Artichokes have always had a special place in my heart.

I was raised by a Sicilian mother and grandmother and the image of my Nana’s stuffed artichokes on the Sunday table is still very clear in my mind. And, of course, I am a Californian – somehow we seem more inclined than others to seek out this unique vegetable – maybe it’s our climate, maybe it’s our West Coast on-the-edge-of-the-planet attitude. Anyway, if you haven’t tried this incredible food, then experiment. And, if you haven’t grown it, oh well, but don’t pass up the chance. Talk about a Jurassic opportunity – the only thing that has impressed me more than a healthy stand of artichoke might be a planting of the tropical-looking Gunnera with its four to six-foot wide leaves.

The most common artichoke in the market place is the large, green Globe. But other cultivars are available and those are the ones we tend to grow. We like the somewhat stronger taste and the color and variation we can get. The Violetto is small, shapely and purple tinged and cooks up very tender. The Grosso Romanesco is very large and also tinged purple – stuff bread crumbs and romano cheese between the leaves of this one and then cook it up.

We plant our seed up here in Northern California at the end of February or the beginning of March. We keep them warm and moist under cover in our hothouse and we usually pot them up once before putting them out after all chance of frost is gone. They are a genetically variable plant and will sprout sports that are different from the mother plant. They are commonly grown along the California coast where the temperature remains constantly moderate and the moist atmosphere keeps the plants cool. Keep them out of the searing sun if you plant in hotter locations – dappled light would work well. Around here, they are the most lush in the spring and in the fall when the summer heat is not a factor. They want well turned, very fertile and moist soil. Take the time to mulch carefully – at least 3-6 inches deep to keep their feet cool.

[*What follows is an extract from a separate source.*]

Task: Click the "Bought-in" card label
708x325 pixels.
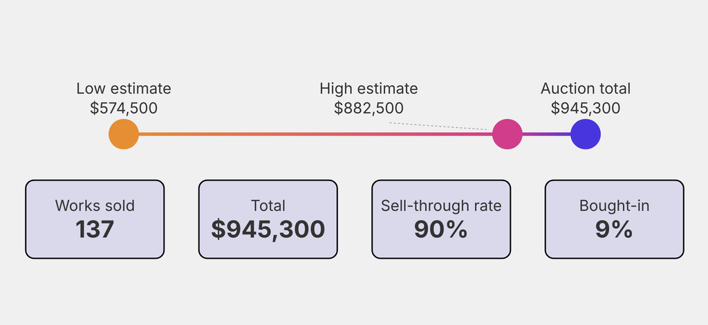Action: click(x=614, y=205)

Harvest is usually in the Spring after planting, sometimes that fall. Then the plant is good for about 3-5 years. Although we have had a healthy producing ‘Choke plant for 15-20 years, beware though, the older they get the more they regress, growing spikes all over the plant and the buds.  Don’t forget to cut the buds before they burst into flower!  But I recommend leaving a few, ’cause the flowers are quite pretty.